Originally published June 2, 2013
For the second year in a row, Grand Valley State University is facing an issue of on-campus housing overcrowding, which has resulted—and will possibly again result—in sending freshmen off campus into the intimidating upperclassmen communities of Laker Village and The Ravines.
GVSU Housing Director Andy Beachnau said other first-years will squeeze in additional roommates in an attempt to accommodate everyone, and some will be forced to temporarily stay in lounges while the situation is addressed.
The problem isn’t that GVSU has too many freshmen and too few beds.
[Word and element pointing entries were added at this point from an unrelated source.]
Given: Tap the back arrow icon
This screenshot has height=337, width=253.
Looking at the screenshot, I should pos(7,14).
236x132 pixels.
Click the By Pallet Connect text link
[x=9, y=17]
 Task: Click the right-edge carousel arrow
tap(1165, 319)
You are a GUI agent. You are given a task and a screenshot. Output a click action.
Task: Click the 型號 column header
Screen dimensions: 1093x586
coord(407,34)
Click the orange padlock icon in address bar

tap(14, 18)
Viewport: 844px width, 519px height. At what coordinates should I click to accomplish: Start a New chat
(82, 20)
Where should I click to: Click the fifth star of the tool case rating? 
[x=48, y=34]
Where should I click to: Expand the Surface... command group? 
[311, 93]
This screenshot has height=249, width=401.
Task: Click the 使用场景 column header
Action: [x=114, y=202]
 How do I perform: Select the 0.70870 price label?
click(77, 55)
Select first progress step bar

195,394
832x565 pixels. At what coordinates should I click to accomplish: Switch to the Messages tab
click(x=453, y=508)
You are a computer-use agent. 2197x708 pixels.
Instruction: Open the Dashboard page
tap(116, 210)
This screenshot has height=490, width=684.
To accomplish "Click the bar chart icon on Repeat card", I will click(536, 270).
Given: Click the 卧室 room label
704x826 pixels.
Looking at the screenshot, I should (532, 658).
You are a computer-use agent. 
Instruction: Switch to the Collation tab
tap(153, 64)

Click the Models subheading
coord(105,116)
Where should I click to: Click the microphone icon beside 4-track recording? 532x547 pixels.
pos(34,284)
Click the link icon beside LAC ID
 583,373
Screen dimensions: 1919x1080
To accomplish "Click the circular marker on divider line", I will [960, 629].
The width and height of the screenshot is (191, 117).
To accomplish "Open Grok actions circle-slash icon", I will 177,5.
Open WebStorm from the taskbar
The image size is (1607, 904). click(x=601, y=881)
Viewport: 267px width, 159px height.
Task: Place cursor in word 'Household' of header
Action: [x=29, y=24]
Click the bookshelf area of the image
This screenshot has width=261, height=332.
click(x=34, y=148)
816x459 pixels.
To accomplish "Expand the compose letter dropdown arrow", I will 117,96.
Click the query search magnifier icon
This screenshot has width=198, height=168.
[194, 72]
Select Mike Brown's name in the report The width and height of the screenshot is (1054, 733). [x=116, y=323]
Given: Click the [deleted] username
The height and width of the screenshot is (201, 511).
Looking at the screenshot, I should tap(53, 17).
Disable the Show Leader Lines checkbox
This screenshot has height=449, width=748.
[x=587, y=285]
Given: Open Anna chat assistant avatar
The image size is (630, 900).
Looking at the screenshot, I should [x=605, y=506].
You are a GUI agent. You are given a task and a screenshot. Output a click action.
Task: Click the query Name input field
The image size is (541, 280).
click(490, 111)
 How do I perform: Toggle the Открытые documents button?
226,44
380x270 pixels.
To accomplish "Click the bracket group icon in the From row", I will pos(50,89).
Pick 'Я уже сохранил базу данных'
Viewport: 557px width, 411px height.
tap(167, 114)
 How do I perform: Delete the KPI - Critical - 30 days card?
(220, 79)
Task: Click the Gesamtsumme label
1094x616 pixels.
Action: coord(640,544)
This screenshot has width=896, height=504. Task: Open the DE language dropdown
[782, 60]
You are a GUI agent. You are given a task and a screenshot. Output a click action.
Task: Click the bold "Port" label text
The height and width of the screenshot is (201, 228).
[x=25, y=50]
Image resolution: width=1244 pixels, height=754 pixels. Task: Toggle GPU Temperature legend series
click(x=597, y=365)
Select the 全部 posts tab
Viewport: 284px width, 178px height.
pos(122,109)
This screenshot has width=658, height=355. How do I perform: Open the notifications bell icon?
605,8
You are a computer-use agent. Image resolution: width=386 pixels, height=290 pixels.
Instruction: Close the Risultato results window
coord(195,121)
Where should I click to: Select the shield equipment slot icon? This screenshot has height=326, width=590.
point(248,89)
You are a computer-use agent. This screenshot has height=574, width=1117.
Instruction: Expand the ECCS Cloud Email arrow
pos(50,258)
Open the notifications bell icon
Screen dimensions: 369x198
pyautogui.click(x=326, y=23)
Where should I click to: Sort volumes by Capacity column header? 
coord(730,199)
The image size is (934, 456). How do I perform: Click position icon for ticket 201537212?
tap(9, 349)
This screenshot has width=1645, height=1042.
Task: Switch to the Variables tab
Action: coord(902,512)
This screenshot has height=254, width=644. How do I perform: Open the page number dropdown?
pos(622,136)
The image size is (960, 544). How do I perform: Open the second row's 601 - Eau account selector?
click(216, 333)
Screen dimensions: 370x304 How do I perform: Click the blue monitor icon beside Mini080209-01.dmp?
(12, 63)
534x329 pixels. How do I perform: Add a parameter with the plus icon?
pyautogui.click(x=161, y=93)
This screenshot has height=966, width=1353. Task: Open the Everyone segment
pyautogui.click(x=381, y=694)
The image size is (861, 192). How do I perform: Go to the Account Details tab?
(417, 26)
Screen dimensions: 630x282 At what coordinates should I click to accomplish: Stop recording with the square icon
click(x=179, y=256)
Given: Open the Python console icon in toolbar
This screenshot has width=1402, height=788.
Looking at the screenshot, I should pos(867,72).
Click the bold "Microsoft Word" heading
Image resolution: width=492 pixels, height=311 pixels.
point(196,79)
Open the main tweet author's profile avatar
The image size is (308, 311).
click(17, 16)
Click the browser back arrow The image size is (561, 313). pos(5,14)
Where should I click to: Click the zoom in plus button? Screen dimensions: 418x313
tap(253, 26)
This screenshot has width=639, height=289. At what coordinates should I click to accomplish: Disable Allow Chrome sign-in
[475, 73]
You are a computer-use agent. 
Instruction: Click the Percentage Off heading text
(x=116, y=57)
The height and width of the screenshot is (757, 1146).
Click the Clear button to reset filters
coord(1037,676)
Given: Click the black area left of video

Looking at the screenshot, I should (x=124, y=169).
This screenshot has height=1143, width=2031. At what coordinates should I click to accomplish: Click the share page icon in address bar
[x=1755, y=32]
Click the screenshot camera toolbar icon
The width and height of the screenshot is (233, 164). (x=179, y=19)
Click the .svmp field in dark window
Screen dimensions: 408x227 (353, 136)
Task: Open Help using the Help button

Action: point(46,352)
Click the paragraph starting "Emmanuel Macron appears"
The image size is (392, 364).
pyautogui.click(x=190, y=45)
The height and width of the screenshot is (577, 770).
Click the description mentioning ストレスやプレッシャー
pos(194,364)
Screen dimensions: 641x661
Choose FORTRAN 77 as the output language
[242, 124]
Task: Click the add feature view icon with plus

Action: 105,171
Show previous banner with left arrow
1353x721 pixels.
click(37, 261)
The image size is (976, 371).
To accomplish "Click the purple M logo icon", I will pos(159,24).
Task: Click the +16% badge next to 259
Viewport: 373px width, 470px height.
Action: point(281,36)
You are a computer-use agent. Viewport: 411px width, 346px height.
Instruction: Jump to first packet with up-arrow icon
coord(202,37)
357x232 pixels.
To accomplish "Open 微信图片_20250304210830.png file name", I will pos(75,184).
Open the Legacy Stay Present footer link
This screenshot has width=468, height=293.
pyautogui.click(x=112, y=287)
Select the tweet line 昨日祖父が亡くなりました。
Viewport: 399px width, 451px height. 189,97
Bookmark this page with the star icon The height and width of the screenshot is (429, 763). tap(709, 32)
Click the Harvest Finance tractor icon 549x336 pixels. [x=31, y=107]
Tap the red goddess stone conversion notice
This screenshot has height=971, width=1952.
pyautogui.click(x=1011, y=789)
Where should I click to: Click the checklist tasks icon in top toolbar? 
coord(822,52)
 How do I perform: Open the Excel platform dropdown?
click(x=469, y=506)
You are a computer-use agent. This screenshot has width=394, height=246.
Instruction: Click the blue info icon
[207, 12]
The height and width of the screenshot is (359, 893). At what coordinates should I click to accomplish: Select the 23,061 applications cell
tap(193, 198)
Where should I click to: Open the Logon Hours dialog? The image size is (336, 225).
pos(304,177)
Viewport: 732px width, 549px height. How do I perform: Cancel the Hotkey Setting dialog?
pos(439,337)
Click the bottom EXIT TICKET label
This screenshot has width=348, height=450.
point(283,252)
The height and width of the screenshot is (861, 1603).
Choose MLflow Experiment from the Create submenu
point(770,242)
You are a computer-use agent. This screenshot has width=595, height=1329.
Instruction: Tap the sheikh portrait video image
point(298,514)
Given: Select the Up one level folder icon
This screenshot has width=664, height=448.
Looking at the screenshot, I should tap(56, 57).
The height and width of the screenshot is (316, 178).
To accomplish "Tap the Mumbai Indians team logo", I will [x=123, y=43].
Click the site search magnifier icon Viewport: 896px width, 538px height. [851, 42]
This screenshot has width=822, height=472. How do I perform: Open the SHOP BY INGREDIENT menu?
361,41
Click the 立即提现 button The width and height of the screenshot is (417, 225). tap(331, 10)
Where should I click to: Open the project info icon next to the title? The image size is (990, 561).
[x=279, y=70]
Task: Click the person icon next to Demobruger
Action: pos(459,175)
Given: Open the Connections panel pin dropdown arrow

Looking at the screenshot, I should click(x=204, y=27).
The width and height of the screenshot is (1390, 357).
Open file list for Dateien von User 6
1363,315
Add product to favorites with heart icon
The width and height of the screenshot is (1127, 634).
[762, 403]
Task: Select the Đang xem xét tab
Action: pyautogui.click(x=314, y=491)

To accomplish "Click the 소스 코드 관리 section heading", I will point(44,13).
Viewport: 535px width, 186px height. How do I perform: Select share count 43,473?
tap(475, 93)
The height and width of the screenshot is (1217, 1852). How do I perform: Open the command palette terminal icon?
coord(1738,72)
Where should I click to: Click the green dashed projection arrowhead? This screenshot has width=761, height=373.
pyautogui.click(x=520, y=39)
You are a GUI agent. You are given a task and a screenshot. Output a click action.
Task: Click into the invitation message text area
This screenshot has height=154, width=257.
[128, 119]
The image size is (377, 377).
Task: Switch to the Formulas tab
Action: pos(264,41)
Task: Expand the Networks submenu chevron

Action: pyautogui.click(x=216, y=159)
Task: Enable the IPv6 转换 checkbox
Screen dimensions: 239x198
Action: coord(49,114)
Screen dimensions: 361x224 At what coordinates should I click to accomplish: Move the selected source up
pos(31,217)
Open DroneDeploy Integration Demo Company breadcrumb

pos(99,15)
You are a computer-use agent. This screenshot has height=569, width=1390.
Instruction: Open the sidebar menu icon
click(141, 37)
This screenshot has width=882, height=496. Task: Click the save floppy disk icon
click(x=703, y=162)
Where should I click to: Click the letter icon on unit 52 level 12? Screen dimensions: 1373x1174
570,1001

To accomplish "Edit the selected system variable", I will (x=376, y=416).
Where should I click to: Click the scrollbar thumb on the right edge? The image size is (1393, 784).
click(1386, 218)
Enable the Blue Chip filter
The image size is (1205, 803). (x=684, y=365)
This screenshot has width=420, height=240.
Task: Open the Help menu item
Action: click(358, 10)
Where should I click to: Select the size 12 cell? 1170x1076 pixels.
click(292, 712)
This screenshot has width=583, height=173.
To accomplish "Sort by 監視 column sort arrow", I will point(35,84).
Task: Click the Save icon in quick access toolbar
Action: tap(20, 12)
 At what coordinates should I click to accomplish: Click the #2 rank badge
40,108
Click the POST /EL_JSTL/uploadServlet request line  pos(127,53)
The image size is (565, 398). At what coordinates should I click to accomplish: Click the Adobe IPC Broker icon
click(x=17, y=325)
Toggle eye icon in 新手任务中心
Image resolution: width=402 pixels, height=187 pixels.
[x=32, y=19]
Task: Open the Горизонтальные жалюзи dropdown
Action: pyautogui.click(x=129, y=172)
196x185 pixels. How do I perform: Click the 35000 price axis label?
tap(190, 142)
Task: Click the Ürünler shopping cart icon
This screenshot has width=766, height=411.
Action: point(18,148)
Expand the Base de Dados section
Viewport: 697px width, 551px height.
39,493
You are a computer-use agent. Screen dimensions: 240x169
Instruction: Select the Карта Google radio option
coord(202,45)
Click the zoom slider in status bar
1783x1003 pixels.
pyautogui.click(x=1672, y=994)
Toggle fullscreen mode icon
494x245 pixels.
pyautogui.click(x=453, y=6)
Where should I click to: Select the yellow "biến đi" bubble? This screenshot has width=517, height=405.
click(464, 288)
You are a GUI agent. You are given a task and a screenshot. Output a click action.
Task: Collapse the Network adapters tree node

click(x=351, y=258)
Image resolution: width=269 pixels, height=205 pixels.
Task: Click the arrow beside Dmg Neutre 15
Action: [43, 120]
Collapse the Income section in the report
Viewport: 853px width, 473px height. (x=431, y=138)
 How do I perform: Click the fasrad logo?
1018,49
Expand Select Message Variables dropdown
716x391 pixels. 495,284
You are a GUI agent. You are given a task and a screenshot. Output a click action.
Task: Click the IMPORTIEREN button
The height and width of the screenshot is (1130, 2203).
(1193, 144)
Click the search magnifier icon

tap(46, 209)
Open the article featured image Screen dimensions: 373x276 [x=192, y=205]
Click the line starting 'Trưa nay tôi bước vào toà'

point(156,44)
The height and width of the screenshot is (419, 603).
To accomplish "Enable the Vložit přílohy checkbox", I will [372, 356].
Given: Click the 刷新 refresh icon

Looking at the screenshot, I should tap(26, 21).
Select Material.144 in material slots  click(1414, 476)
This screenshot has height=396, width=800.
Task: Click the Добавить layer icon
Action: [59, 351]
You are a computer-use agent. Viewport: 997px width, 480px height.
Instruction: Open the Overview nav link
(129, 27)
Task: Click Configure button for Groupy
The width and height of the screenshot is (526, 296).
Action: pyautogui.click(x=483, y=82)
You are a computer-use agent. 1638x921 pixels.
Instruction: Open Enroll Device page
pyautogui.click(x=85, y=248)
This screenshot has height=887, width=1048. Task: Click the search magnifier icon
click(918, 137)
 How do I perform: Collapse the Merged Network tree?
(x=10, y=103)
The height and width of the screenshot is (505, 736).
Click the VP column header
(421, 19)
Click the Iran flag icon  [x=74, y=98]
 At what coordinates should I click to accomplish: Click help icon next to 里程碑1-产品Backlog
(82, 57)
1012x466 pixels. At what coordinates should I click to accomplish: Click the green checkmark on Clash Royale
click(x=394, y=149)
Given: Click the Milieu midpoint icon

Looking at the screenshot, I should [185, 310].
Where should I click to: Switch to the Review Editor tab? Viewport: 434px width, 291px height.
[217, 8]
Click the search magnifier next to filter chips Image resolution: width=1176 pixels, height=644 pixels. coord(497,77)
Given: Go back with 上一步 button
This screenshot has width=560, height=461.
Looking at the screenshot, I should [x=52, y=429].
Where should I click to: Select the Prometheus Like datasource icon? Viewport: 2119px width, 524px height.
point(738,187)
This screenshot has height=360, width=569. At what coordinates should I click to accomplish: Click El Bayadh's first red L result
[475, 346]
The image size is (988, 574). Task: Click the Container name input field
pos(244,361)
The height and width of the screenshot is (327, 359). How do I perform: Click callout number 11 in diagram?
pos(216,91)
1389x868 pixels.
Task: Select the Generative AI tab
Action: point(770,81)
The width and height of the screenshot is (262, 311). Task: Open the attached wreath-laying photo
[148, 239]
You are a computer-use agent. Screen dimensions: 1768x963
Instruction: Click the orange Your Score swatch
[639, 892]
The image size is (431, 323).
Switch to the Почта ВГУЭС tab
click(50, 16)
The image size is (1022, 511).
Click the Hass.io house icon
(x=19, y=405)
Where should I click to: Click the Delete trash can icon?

The 2012-2013 school year had 4,005 first-years and room for 5,820 residents on campus.
The problem is that GVSU welcomes back too many upperclassmen to snatch up university beds before allocating the remainder to the freshmen.
GVSU Institutional Analysis dad shows that 3,335—about 84.1 percent—of first-time college students lived on campus in fall 2012. Those freshmen only occupied 57.3 percent of beds, meaning that more could have been accommodated if returning students hadn’t gotten first pick.
As of now, upperclassmen are offered official GVSU housing in on-campus apartments, gender-neutral housing, and family housing.
While the off-campus options are rightfully supplied to returning students, the on-campus units might easily be used to alleviate the strain of packed freshmen dorms and prevent freshmen from having to stray off campus.
So surrender the on-campus apartments and living communities, and save the off-campus stuff for the upperclassmen not yet ready to sacrifice the convenient location and comforts of university housing.
The move would certainly not be unprecedented.
Many colleges, including the University of Michigan, give preference to incoming freshmen before promising on-campus housing to the upperclassmen.
During the 2012-2013 school year, the University of Michigan was reported to have had a similar housing shortage where demand far outreached supply.
A reporter with AnnArbor.com wrote that the university ensured housing to all incoming freshmen before offering the leftover beds to rising sophomores. Interested rising juniors claimed some of the remaining rooms, and rising seniors scraped the bottom of the barrel for whatever was left.
Sure, this system might not have pleased many upperclassmen, but they’d had their chance to embrace campus life, and the freshmen probably need the experience more. It’s time for them to move on.
And it’s time for you to move on, Grand Valley. Welcome new faces and set the old ones free.
Don’t waste time drawing plans for renovations, new buildings or retirement of current units.
Just reserve room for those who absolutely need it, and fill in the rest later.